On Monday this week, WSTA chief executive Miles Beale outlined four of the simpler things that “the Chancellor could – and should – do as part of a ‘once-in-a-generation’ chance to re-design alcohol taxation in the UK”.
Writing on the WSTA site, he highlighted the opportunity for UK Chancellor Rishi Sunak in his autumn budget and spending review – which will be announced to the commons next Wednesday – to introduce a new, simpler and fairer approach for the drinks industry now that the UK is freed from a harmonised EU taxation system.
Although he said that evidence suggests that reducing taxes on alcohol can actually increase the amount of revenue raised for the Treasury, he said that such a move was unlikely, and noted that any reform of the current system would be done to at least maintain receipts from alcohol at their current level, meaning that changes will create “winners and losers”.
For example, he commented that taxing alcohol, rather than different drinks, would deliver increased taxation for beer and cider, reduced tax on spirits and leave the UK’s most popular alcoholic drink, wine, taxed at a similar level to now – but with the sparkling wine ‘supertax’ removed – fizz has a higher level of duty, which, as noted yesterday by db, sees an extra 63 pence charged on a bottle of sparkling wine (which attracts a duty of £2.86 per 75cl), compared to still (£2.23 per 75cl),
In particular, Beale picked out four changes that Sunak could make, and should consider, when reforming alcohol taxation in the UK.
As part of this he references analysis from the Institute for Fiscal Studies, which says that the current system is “a mess”, while also drawing attention to the problem with a mooted move to give English sparkling a tax advantage over foreign fizz, an idea you can read more about here.
Beale’s suggestions for a simpler, fairer tax system are reproduced below:
Beale writes: Alcohol is one of the most heavily taxed products in the UK, but the most highly taxed products are sparkling wine, then spirits, then still wine; with beer and cider taxed least heavily. The last cut to wine duty was made by the Chancellor’s political hero, Nigel Lawson, in 1984. The unfairness has been exacerbated by successive Conservative governments, who have penalised the UK’s – and women’s – most popular alcoholic drink, wine, by 39% since 2010. This compares to beer – and men’s favourite – at 16%.
Taxing products in a way that reflects their alcoholic strength would sort out the “mess” identified by the Institute for Fiscal Studies, but also re-introduce fairness. Furthermore it would provide the right incentives for the fast-emerging lower strength alcoholic products sector – where the rules for tomorrow can be made today.

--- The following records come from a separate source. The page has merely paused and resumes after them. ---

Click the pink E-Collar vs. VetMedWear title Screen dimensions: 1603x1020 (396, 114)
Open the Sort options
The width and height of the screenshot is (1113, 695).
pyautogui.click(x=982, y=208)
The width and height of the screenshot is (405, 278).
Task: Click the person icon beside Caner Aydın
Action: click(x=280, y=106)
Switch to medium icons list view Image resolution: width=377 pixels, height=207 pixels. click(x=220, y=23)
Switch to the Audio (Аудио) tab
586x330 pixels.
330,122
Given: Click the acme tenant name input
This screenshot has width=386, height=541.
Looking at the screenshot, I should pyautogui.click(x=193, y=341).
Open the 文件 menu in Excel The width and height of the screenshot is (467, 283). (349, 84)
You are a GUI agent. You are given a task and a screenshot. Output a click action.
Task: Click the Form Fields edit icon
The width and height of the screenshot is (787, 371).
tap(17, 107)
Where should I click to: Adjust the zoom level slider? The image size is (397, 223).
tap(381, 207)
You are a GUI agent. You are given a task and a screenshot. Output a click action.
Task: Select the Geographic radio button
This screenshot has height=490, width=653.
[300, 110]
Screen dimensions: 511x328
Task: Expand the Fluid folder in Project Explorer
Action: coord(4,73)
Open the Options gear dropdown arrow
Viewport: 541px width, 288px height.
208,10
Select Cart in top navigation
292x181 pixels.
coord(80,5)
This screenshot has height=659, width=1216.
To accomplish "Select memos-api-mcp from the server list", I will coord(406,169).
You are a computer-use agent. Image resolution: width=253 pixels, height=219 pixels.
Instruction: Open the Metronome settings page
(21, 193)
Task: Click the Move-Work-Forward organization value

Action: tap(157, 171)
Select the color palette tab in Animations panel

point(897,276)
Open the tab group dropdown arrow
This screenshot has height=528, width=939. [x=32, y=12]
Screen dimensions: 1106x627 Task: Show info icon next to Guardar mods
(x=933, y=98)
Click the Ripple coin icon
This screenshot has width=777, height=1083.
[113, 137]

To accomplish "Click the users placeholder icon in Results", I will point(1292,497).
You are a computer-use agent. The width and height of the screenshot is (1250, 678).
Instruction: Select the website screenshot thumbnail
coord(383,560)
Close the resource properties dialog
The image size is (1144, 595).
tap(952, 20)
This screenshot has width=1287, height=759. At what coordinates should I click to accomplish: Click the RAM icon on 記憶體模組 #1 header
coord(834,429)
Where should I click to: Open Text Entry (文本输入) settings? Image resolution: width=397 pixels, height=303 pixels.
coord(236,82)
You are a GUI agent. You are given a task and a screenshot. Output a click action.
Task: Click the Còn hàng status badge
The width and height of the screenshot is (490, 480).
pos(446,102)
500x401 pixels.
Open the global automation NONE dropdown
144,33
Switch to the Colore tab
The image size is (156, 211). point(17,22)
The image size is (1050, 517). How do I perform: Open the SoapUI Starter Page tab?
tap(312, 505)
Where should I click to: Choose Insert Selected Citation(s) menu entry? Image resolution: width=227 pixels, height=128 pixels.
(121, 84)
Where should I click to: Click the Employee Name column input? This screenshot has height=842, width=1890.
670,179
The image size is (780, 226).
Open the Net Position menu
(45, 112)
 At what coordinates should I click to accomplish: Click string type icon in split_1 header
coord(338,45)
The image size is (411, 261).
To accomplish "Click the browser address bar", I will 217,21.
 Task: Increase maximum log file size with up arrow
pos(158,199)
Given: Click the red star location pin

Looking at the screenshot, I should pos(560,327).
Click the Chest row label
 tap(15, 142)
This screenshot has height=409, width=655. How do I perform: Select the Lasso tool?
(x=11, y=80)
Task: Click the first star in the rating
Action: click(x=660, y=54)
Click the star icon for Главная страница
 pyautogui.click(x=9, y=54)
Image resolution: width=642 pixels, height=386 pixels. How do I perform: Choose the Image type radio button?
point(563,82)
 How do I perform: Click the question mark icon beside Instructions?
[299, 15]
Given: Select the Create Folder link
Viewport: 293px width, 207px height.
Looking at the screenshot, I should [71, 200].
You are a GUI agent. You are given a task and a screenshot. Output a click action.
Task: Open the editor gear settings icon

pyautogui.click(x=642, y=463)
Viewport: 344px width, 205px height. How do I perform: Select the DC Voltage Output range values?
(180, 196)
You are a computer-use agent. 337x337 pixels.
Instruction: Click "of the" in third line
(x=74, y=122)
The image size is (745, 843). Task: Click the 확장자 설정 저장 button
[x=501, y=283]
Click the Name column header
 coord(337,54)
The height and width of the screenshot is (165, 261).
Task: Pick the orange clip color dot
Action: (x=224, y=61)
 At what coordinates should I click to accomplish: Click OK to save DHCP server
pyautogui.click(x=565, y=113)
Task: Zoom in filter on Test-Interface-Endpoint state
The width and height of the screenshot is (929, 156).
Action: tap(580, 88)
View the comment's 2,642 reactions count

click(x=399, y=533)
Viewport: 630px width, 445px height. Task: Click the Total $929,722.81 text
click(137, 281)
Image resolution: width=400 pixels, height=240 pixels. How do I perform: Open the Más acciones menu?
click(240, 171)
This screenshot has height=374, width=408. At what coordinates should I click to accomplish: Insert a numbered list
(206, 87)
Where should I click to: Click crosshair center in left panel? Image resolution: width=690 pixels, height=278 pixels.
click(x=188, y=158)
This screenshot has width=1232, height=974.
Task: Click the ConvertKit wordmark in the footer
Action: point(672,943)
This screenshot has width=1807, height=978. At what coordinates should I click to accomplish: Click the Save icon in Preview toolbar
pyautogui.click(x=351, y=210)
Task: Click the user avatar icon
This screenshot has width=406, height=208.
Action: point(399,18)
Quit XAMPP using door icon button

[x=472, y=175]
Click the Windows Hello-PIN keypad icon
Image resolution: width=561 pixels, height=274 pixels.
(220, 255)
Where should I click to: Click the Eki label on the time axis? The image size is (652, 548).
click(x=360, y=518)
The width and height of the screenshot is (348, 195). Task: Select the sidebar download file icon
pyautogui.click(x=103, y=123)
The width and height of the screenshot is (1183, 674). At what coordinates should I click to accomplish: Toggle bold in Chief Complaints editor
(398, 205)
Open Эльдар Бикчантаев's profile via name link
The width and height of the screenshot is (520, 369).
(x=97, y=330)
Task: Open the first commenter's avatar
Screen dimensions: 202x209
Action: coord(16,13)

Beale writes: Giving home-grown products more favourable taxation – or ‘drinks nationalism’ – would send a terrible signal to other countries and be counter-productive. It would encourage retaliation in key export markets for English sparkling wines, gin and Scotch whisky – which would damage both current and future growth. As if that logic was not sufficient, favouring home-grown products would be incompatible with WTO rules. Finally, there is a far better way to ‘Back British’ than something as limited as “preferential keg taxes”. The Chancellor should think bigger and longer: incentivise consumers to visit the production sites of all British alcoholic drinks. Reduce duty on products bought on-site from the UK’s growing number of distilleries, vineyards or cider mills and breweries – to incentivise diversification, support tourism and generate new, often rural, jobs.
Beale writes: As the world’s biggest spirits exporter and second largest wine importer, the UK is a global hub for the international drinks industry. Any new system for taxing alcohol that cuts across international definitions of spirits (generally above 37.5%) or wine (between 8.5 and 15% ABV) would put that – and some 360,000 jobs – in jeopardy.
There are other good reasons too, for example a ‘tax on sunshine’ that sees higher duty for wine from Australia than wine from France would make a mockery of post-Brexit Global Britain’s tilt at trading differently.
Beale writes: Abolish the sparkling wine ‘supertax’ (c.30% more than still wine), which is holding back English and Welsh wine – some 70% of which is sparkling.
In the same opinion piece, Beale draws on figures to show that, since 2010, the duty on wine has gone up by 39%, for spirits it has risen by 26%, while it has increased for cider by 21%, and 16% for beer.